Aldus verliepen er eenige dagen, toen men van een klein gevegt tusschen eene bende Chouans en een detachement Republikeinen hoorde, hetwelk niet verre van G. zou zijn voorgevallen. ‘Maar, lieve Vader,’ zeide charlotte, ‘het schijnt toch, dat D-t's berigt gegrond was; gelooft gij dan waarlijk, dat wij van deeze menschen niets hebben te vreezen? - ô God, indien ik u moest zien mishandelen! - Ware het dan niet veel beter, in de stad te gaan woonen?’ - ‘In de stad woonen?’ antwoordde hij driftig; ‘voorzeker zou de eerste Republikeinsche bloedhond, die u zag, mij laaten guillotineeren, en u binnen weinige dagen tot bijzit neemen!’ - ‘Dat zoude D-t wel beletten,’ dagt charlotte, maar zeggen durfde zij het niet.

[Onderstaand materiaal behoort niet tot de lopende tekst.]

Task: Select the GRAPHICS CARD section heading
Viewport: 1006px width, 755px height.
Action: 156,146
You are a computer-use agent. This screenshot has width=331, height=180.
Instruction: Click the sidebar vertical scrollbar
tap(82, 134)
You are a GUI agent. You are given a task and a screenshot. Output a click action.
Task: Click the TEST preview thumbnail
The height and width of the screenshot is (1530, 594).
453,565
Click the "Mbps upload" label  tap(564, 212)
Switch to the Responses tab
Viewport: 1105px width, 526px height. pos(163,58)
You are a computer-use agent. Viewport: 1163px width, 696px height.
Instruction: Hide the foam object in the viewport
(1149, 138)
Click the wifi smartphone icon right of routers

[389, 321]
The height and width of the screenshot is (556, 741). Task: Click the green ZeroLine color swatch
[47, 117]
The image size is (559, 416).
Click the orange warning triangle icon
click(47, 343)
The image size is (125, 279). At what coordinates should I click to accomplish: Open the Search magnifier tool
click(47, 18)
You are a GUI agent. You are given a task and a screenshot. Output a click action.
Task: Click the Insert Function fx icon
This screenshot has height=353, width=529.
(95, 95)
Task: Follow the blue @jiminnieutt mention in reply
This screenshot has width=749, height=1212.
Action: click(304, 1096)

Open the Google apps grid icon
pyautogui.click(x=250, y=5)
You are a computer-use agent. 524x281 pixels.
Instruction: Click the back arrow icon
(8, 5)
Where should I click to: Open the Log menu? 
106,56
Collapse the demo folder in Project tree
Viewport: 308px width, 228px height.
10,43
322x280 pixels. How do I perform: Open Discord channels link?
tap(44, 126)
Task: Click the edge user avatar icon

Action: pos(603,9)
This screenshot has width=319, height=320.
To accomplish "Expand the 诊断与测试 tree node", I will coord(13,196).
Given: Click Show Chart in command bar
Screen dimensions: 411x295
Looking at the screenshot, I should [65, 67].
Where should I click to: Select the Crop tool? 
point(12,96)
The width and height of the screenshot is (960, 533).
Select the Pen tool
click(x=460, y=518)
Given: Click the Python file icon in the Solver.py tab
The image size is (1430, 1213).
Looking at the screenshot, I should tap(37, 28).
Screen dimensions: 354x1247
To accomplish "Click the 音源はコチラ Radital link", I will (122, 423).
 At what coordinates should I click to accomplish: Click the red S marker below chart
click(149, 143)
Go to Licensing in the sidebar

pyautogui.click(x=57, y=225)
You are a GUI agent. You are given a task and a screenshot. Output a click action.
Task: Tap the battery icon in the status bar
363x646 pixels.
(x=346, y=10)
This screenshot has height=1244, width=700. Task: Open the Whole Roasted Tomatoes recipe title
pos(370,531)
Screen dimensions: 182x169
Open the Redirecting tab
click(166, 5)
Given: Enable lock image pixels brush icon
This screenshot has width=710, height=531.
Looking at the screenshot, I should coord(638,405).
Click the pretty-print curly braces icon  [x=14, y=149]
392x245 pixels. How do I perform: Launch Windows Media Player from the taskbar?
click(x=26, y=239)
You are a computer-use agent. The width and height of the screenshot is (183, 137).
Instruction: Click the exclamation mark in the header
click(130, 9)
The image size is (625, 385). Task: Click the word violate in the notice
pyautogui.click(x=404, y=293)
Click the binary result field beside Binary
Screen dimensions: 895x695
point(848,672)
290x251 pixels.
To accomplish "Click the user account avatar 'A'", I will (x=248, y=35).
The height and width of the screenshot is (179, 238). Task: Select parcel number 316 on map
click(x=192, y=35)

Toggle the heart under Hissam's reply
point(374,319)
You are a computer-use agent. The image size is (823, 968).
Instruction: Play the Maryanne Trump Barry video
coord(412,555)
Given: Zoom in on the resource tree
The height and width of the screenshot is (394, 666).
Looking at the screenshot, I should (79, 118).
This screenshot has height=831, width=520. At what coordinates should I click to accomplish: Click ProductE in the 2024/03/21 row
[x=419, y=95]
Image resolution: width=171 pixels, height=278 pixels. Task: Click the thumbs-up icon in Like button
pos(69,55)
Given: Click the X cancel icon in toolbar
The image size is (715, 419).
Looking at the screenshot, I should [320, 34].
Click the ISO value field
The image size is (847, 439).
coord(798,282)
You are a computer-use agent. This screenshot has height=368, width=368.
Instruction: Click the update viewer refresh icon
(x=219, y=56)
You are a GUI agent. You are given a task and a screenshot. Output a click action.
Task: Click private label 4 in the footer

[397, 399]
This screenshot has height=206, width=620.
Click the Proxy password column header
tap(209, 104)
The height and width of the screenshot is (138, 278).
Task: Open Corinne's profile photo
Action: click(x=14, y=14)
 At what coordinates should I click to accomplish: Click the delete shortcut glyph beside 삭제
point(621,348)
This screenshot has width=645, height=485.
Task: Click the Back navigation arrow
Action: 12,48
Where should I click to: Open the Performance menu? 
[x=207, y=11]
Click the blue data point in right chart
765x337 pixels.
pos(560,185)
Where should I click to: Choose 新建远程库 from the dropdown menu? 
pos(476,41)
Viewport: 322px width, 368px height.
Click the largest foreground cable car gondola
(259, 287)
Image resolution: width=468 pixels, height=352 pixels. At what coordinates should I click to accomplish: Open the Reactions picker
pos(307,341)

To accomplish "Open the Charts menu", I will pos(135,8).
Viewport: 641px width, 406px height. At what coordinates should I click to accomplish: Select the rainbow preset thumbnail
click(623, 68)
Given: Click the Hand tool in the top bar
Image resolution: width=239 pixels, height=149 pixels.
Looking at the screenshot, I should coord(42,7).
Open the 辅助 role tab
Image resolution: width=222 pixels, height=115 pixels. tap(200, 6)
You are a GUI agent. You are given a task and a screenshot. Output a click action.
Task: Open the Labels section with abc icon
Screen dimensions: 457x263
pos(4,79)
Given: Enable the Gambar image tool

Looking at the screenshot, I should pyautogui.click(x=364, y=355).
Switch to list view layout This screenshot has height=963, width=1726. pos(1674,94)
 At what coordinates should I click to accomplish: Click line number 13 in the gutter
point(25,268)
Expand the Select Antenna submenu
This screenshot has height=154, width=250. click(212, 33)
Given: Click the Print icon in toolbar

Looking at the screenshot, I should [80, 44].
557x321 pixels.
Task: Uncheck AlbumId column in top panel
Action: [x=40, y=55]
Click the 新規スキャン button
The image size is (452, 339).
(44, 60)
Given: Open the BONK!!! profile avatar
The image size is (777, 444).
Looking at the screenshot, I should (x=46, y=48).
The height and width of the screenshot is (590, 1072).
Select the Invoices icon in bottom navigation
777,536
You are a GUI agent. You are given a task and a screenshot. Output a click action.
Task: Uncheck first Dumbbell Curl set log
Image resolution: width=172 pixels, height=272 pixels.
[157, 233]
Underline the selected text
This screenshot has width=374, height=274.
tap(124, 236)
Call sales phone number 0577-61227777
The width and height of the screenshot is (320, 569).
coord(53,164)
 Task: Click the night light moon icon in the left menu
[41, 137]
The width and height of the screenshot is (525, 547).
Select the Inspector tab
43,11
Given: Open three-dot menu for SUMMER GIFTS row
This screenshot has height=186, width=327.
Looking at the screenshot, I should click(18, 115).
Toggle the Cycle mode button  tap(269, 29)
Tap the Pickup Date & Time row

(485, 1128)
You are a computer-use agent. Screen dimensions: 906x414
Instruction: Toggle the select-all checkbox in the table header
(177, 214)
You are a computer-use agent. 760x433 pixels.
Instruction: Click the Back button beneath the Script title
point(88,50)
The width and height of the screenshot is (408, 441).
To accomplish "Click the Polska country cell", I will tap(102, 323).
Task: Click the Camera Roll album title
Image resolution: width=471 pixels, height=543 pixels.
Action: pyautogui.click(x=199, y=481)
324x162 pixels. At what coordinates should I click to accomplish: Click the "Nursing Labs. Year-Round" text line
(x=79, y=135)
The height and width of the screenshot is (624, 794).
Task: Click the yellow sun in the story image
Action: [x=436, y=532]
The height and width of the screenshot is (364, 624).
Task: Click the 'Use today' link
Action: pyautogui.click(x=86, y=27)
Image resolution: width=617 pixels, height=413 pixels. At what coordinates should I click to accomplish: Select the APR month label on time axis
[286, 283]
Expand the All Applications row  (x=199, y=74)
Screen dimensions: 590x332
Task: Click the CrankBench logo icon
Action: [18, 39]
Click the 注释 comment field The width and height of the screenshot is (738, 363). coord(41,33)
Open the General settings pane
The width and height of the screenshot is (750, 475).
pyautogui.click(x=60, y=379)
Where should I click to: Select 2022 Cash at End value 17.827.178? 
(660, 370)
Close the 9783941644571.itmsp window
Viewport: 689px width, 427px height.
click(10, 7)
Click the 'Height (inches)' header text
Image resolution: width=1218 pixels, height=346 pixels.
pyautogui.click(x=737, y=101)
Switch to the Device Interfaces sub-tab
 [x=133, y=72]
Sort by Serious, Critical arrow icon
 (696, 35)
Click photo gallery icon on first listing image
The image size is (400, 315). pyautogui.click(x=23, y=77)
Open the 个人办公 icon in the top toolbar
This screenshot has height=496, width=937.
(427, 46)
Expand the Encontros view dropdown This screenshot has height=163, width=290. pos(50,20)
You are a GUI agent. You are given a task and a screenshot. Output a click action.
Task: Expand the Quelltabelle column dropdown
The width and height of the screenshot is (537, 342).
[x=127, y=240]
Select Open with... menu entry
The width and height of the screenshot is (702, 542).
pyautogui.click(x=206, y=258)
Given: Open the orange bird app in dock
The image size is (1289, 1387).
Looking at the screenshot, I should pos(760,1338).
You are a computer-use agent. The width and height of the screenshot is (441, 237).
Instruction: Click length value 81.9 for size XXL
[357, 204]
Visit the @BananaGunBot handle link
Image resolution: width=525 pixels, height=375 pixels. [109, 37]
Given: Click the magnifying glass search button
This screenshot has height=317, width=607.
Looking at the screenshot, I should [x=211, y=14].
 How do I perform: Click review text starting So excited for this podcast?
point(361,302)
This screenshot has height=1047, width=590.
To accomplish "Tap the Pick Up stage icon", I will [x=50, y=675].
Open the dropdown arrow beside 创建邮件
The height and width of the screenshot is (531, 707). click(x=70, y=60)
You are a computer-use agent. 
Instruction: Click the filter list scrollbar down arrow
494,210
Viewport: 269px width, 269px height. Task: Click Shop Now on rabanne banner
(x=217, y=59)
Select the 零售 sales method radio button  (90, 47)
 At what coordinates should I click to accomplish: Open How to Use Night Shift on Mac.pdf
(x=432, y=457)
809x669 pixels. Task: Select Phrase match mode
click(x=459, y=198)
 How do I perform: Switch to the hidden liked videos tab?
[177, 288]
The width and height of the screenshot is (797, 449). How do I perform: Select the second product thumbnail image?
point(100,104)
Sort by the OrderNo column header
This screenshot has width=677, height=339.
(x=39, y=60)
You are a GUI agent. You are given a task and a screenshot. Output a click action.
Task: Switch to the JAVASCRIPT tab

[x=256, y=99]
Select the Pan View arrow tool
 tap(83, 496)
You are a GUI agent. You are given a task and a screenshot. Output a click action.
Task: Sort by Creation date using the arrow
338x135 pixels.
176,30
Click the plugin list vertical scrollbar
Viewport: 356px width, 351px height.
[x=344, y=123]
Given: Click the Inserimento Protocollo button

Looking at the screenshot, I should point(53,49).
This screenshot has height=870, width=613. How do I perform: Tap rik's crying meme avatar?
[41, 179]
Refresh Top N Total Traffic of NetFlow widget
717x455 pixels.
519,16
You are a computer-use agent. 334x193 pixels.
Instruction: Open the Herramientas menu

Van dien tijd af wierdt over D-t, noch van de noodzaakelijkheid, om zich na de stad te begeeven, gesproken. Stil en treurig leefden zij te zamen: de droefheid deedt de roozen op de schoone wangen der Dochter verbleeken; en de Vader wierdt al gaande weg gemelijker, omdat zij niet meer in staat was hem op te beuren.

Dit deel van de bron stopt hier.